The Little Rann of Kutch is the only place on earth where the Indian Wild Ass still lives in the wild. To help preserve this majestic animal, the Indian government created the Wild Ass Sanctuary in 1972 and it now has around 5,000 of them living here, along with other rare animals including the Indian wolf, the desert fox and the Nilgai antelope.

There are also flamingos. During the monsoon, the Rann is flooded for about a month and between November and February the water levels are high enough to make it a veritable paradise for bird-lovers. In a major boost to preservation efforts the Rann was declared a biosphere reserve in 2008.

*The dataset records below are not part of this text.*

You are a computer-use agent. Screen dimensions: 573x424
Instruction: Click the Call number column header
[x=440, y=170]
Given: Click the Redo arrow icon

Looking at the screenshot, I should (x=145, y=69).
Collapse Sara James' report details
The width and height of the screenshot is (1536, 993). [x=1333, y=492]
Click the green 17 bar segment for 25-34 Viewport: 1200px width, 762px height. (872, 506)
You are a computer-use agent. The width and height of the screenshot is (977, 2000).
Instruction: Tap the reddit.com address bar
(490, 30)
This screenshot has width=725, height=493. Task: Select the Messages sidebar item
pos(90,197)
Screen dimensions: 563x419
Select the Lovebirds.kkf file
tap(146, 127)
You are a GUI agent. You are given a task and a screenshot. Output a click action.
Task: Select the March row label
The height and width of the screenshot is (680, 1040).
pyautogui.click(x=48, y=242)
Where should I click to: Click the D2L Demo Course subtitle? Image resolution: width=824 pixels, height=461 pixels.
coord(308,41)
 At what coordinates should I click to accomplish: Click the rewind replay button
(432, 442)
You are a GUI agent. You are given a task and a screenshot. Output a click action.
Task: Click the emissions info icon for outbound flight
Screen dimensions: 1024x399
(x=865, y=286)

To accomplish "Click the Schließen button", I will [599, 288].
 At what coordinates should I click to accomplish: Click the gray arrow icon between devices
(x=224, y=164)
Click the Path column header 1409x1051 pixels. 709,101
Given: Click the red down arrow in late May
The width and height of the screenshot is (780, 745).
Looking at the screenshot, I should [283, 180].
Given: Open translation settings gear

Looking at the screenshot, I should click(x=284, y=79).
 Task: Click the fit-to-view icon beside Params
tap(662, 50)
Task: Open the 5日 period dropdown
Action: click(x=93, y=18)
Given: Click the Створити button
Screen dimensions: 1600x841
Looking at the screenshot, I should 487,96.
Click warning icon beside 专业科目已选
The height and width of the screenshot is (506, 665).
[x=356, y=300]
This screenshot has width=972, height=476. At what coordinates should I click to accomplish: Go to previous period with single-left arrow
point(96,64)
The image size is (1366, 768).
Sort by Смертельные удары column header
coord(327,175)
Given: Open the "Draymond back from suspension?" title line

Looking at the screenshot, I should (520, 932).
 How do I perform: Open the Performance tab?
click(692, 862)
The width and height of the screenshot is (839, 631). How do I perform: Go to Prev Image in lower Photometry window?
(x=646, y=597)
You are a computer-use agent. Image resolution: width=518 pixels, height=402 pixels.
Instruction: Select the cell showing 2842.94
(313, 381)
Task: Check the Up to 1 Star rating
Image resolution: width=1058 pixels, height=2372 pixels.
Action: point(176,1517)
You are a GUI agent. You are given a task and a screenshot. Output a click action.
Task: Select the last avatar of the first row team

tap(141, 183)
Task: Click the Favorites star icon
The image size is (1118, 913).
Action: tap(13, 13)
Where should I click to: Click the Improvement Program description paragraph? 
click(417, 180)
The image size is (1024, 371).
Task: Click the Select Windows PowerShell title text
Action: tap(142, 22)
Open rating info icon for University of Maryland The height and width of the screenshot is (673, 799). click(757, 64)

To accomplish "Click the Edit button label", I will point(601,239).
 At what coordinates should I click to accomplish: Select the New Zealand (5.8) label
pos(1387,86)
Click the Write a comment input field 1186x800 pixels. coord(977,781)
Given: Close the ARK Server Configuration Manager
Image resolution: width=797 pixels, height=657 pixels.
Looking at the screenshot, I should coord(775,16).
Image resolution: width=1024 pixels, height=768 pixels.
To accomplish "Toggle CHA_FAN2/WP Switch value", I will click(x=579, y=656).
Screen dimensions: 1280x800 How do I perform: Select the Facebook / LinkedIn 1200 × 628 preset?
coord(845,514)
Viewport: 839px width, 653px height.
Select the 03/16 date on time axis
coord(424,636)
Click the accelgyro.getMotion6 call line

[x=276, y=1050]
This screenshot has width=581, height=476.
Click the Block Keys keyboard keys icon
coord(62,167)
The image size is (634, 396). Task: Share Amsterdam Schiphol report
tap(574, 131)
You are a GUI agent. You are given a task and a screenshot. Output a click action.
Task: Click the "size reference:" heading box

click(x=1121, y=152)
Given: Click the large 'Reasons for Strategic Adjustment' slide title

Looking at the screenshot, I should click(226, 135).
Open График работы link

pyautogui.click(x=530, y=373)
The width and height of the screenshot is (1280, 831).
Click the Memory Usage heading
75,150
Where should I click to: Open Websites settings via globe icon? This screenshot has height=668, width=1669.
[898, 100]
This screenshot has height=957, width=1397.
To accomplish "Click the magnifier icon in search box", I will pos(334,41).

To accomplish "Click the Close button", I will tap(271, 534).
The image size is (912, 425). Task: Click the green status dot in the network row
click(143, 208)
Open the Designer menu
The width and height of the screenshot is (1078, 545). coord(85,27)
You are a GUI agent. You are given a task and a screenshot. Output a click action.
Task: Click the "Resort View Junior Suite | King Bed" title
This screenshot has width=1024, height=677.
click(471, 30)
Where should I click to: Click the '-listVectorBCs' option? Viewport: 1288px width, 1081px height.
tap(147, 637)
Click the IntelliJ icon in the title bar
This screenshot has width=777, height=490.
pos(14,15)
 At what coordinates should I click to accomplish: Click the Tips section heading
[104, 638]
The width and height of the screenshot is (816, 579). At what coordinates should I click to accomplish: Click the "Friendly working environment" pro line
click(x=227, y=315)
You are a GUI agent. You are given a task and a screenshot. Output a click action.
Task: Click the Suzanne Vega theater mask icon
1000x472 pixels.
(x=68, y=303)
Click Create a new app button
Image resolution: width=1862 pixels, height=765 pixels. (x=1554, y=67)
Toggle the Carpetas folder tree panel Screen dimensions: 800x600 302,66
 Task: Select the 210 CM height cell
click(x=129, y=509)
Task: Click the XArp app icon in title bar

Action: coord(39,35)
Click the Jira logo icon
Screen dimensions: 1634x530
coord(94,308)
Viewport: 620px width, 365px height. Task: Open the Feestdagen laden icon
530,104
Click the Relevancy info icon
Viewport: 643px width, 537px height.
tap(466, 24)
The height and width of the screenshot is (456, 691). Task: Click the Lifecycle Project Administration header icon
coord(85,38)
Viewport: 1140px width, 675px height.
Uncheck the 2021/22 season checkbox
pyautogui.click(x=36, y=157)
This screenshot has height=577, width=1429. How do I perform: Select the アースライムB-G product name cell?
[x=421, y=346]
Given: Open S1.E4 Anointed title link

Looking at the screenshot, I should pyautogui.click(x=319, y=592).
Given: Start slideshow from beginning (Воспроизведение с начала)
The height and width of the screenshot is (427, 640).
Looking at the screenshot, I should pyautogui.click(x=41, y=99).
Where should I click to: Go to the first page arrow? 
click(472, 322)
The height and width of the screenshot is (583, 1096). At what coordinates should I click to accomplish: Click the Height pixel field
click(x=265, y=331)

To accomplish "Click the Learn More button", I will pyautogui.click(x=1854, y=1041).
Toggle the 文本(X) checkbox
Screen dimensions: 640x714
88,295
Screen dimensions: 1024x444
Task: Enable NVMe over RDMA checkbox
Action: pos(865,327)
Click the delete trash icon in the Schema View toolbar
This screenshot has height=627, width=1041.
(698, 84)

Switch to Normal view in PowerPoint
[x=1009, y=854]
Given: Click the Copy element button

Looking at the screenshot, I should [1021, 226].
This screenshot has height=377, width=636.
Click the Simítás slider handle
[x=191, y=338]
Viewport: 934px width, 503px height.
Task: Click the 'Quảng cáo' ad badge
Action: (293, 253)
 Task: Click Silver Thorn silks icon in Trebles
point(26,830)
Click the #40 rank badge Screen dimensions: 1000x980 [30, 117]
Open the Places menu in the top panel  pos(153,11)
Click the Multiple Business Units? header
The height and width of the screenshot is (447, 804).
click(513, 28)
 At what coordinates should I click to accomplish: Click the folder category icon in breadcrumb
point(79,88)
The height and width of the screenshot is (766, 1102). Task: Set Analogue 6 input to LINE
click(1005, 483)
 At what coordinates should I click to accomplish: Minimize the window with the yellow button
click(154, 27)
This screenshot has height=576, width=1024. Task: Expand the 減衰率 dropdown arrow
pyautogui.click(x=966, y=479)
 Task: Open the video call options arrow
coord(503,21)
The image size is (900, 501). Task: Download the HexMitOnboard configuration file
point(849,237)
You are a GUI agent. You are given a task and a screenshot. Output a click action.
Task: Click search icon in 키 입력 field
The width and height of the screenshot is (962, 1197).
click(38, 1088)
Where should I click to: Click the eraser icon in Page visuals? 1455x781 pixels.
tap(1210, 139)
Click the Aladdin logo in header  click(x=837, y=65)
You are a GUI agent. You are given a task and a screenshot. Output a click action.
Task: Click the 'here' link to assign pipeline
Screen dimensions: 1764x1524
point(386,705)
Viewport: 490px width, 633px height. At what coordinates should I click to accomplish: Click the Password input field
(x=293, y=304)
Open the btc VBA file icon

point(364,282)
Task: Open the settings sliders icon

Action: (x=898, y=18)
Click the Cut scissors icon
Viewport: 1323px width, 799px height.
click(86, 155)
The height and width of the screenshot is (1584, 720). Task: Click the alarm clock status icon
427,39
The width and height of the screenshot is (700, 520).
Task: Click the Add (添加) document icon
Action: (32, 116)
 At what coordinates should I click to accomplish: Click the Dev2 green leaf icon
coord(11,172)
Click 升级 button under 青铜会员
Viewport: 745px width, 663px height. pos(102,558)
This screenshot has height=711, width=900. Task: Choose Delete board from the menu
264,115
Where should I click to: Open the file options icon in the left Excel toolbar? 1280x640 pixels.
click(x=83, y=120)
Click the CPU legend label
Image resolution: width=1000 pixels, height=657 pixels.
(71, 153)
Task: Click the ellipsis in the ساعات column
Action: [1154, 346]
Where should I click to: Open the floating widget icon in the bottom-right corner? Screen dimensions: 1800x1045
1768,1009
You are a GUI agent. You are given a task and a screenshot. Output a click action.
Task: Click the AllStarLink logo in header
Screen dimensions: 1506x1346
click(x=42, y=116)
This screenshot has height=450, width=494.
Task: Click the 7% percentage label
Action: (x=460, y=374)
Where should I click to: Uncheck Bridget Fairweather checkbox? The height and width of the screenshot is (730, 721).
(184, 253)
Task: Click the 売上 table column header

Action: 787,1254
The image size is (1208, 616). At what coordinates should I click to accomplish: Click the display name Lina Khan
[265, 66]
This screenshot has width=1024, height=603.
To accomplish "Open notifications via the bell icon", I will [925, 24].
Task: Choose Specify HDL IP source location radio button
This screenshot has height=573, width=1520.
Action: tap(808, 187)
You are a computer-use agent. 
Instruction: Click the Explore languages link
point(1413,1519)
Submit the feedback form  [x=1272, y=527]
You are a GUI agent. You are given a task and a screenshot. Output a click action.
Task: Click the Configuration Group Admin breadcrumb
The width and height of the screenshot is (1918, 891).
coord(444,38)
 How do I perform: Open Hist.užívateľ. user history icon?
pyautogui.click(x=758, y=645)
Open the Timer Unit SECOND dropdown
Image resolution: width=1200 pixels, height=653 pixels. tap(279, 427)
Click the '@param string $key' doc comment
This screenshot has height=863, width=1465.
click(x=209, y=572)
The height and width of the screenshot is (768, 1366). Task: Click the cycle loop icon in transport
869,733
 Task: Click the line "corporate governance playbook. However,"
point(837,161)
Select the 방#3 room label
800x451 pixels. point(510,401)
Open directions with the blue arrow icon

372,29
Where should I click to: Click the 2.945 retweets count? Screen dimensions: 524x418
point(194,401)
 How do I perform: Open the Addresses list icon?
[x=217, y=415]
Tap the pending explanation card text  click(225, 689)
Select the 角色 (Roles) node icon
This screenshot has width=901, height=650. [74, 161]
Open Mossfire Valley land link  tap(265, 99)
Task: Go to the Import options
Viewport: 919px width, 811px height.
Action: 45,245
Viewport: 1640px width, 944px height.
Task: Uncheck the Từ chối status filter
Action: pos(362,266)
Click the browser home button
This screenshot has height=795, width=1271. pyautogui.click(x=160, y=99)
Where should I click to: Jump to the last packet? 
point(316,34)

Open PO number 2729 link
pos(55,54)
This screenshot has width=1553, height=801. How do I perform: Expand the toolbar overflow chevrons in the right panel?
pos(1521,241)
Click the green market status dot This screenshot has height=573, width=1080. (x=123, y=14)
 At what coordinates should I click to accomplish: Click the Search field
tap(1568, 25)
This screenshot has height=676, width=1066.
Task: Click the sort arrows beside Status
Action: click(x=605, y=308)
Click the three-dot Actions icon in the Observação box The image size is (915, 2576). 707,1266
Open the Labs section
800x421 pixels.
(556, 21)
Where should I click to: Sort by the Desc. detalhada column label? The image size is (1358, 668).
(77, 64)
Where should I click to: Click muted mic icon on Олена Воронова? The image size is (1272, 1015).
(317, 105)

Devjibhai runs an eco camp on the edge of the desert where visitors can stay in traditional huts.Other options include the Rann Riders eco-resort which offers safaris and excursions into the desert and nearby villages.

German tourists Brirgid Fritsch and Winfred Alt explained: “It was fascinating to see how they make salt and to see the Wild Ass. I’d never seen such great animals, and there are a lot of flamingos and birds.”

The desert was once under the sea, meaning there are salt pans all over the region, making it India’s salt factory. But the biosphere reserve status has shifted the focus to providing locals with alternative livelihoods.

Jumed Malik, the owner of the Rann Riders eco-resort, said: “If in future the government encourages people from fringe areas of the desert to get involved in conserving wildlife and acting as guides for tourists, it would benefit them and the preservation of the wildlife.”

Gujarat also has a rich cultural tradition and is known for its stone carvers, textiles and traditional weaving cottage industries. This also offers opportunities for local development.

Craftswoman Meenabhen said: “I have been doing this embroidery for more than 50 years. Before that, our ancestors also did this. And today, with the tourists, we make money for our efforts.”

From wildlife to delicate embroidery, the Little Rann of Kutch is something of a paradise on earth. Devjibhai sums it up: “I will continue to roam here. This is where I was born. This is where I will die. I am happy.”